I have downloaded a couple hundred genome reads from the SRA and want to compute the genetic distances between each pair of reads. So far, the only way that I've been able to do so is to convert the SRA files to FASTQ format and use Dashing2 to compute the genetic distance matrix. Is this an appropriate method to obtain genetic distances between each pair of reads, or is there a better approach that you recommend?
Not sure why you're messing around with read (
fastq
) files. Just useMash
on the genomeFASTA
files: https://github.com/marbl/Mash .Likely because OP has short read files that are from genomes i.e. not actual genomes.
mikazon are you looking to compute this for reads or for full genomes represented by those reads?
Thank you for clarifying that. I misunderstood "sequenced genomes" in their statement to imply assembled genomes.
mikazon will still need to clarify.
There are two separate statements in original post that are non-consistent
Does not make sense to do this for every short read.
Thank you for your replies.
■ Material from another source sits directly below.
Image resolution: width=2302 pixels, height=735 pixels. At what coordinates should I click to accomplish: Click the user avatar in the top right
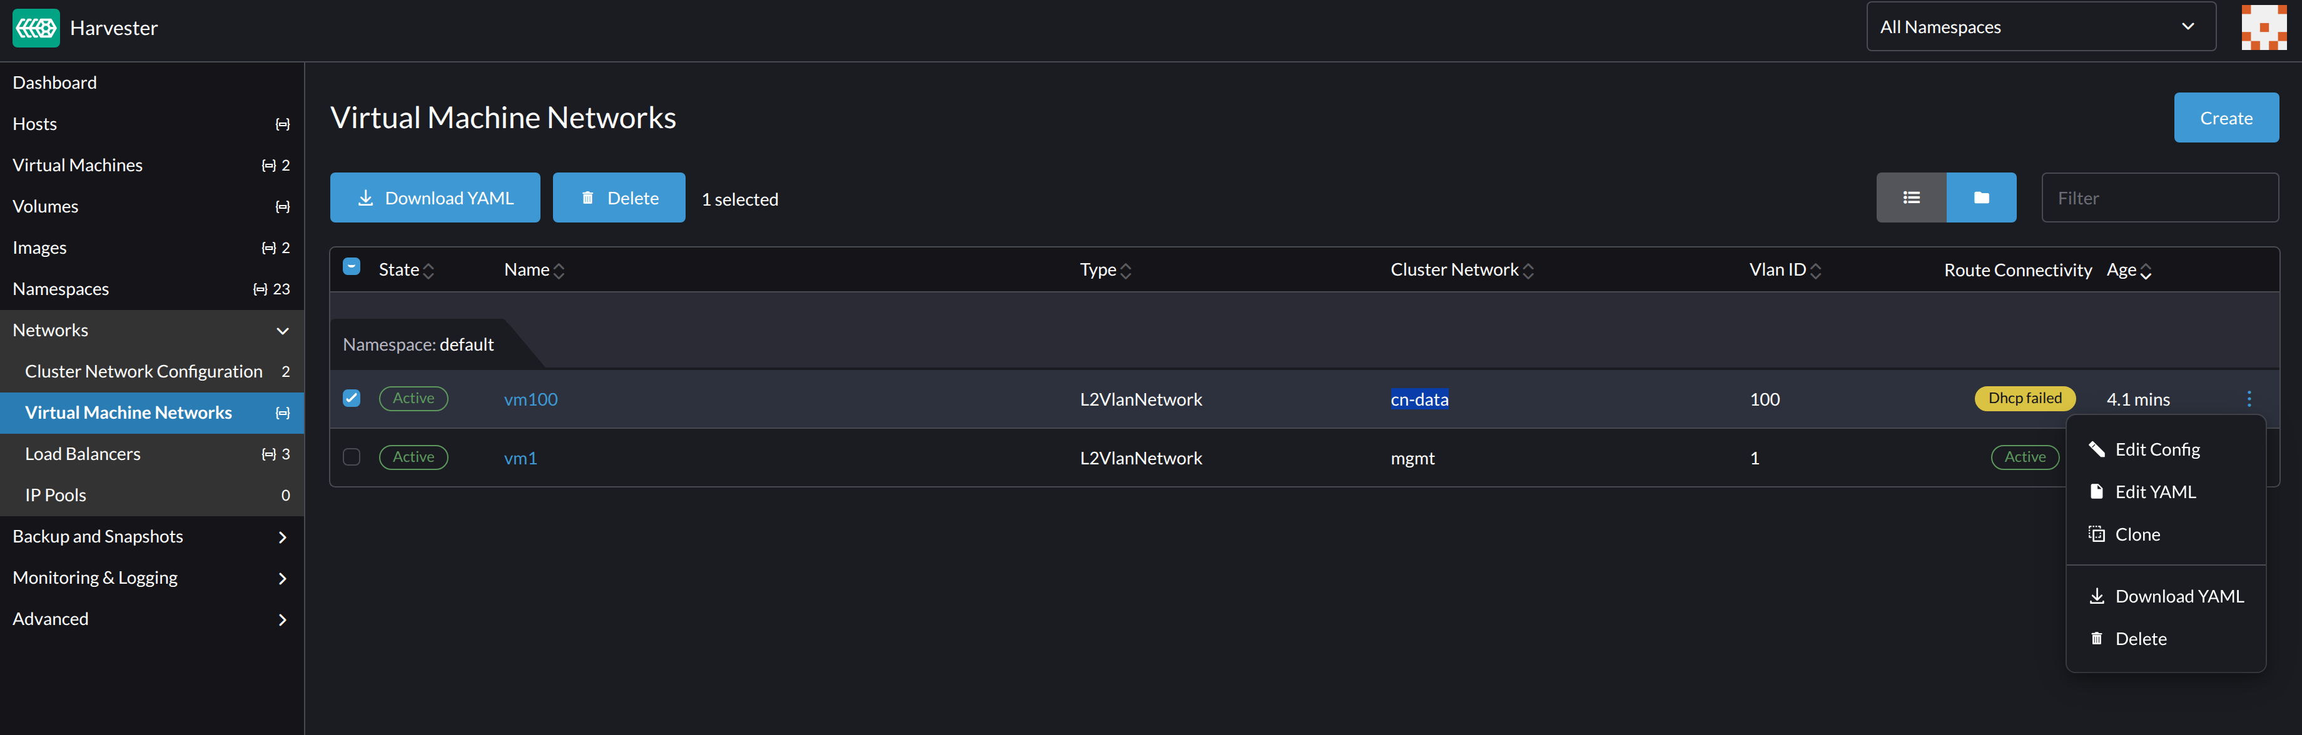pyautogui.click(x=2264, y=27)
Sorry if my original post did not make sense. Hopefully, I can clarify here. I am downloading reads such as this one; I am downloading these in
fastq
format, and I'm hoping to compute genetic dissimilarity between reads. So, with n reads, I should have n(n-1)/2 dissimilarity measures. I'm hoping that these dissimilarity measures are analogous to genetic dissimilarities between individuals from which these reads were obtained.I changed my language for clarity. Thanks for pointing out the confusion!
To my knowledge, I can only download the reads in SRA format or FASTQ format from the SRA. However, if you know how I can download
fasta
files, I would greatly appreciate that.For this purpose it doesn't matter much whether you get fasta or fastq from SRA. When he said "Use FASTAs" he meant to use assemblies instead of reads.